Bergerac

Bergerac is a wine region in south west France, covering an area along the Dordogne river. Despite the region's long, varied history, Bergerac wines often play second fiddle to the famous cuvées of Bordeaux, just to the west. Indeed, the wines of Bergerac are made in the image of Bordeaux from Cabernet Sauvignon, Merlot, Sauvignon Blanc and Sémillon, albeit in a significantly softer, less-serious style.

The area's vineyards cover the hilly land on either side of the river valley in the southern half of the Dordogne administrative department. This centres on the small city of Bergerac, around which there are a scattering of AOC appellations that fall within the region. The most famous of these are Monbazillac, which produces exclusively sweet white wines, and Côtes de Bergerac, responsible for the slightly higher-quality red and white wines of the region.

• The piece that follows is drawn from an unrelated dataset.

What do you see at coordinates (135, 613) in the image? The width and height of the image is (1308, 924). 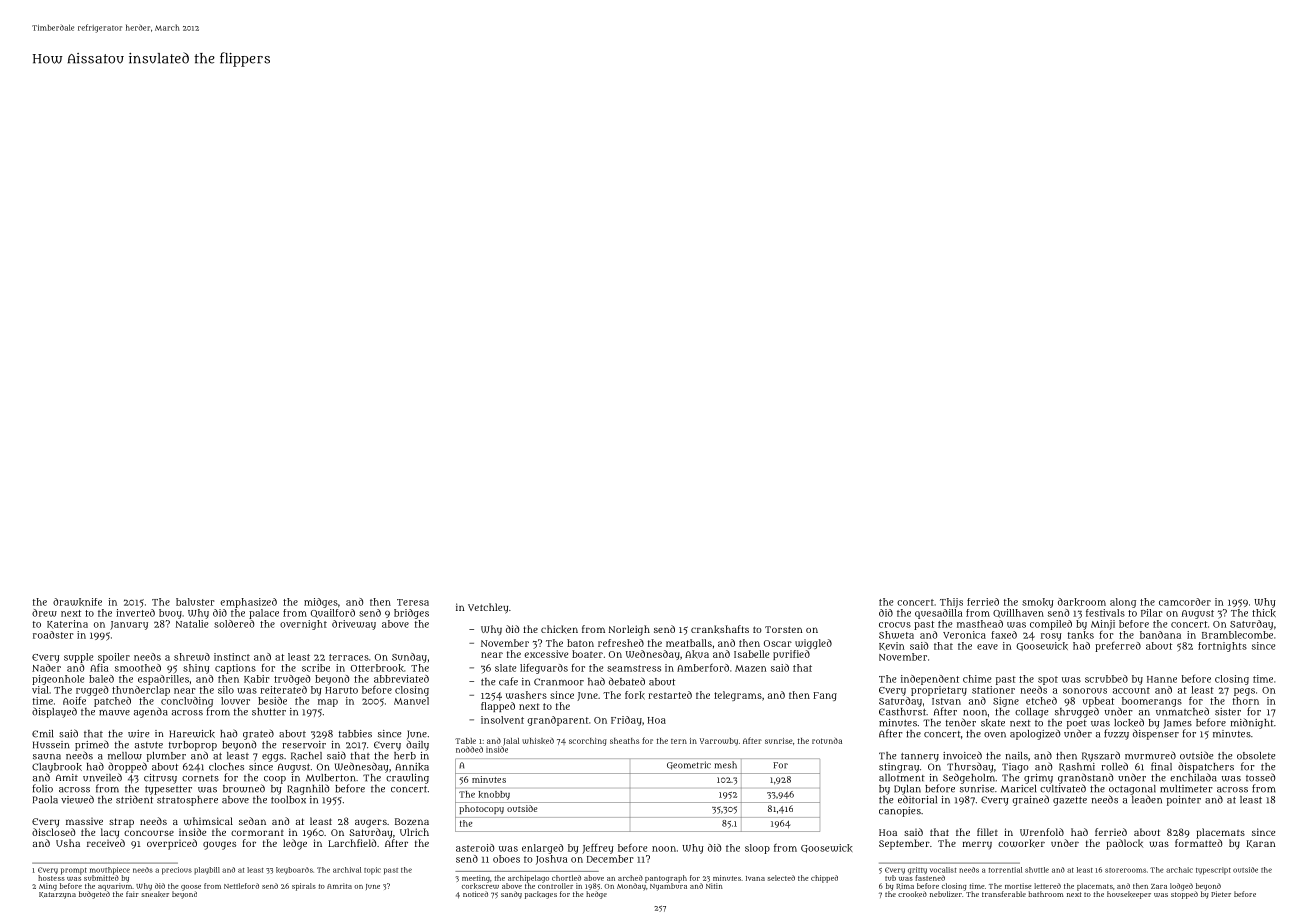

Wine has been made in Bergerac for thousands of years, although land under vine grew considerably in the Middle Ages thanks to the monasteries who established many vineyards along the banks of the Dordogne. Bergerac was of particular note in during the Hundred Years War, when the port (and vineyards) of Bordeaux came under English rule. Upriver, Bergerac (along with Cahors, Gaillac and Buzet) remained under French rule, and so wines exported from these regions via the Dordogne were taxed heavily by the Bordelais, as well as being held back until the Bordeaux wines had been exported.

The climate here can be described broadly as maritime, although Bergerac's inland location means that winters are colder and summers hotter than those of Bordeaux, closer to the Atlantic coast. This also means that there is less rainfall, and so vineyards are often planted on sites where the soil retains sufficient water to see vines through the drier growing seasons. Certain parts of the area (particularly in the narrower parts of the Dordogne river valley) are humid enough to support the development of Botrytis cinerea, leading to sweet, luscious styles of wine.

The soils around Bergerac vary considerably. Limestone soils from ancient marine deposits are found in the area, as well as sandy, gravelly clay soils known as boulbènes. Vines are most often planted on clay limestone soils that are favourable to the development of flavour and structure in the grapes.

Bergerac wines are distinctly unfashionable, and do not often stand out as being exceptional. However, some producers in the region are experimenting with barrel maturation and other winemaking techniques to improve the image of these wines.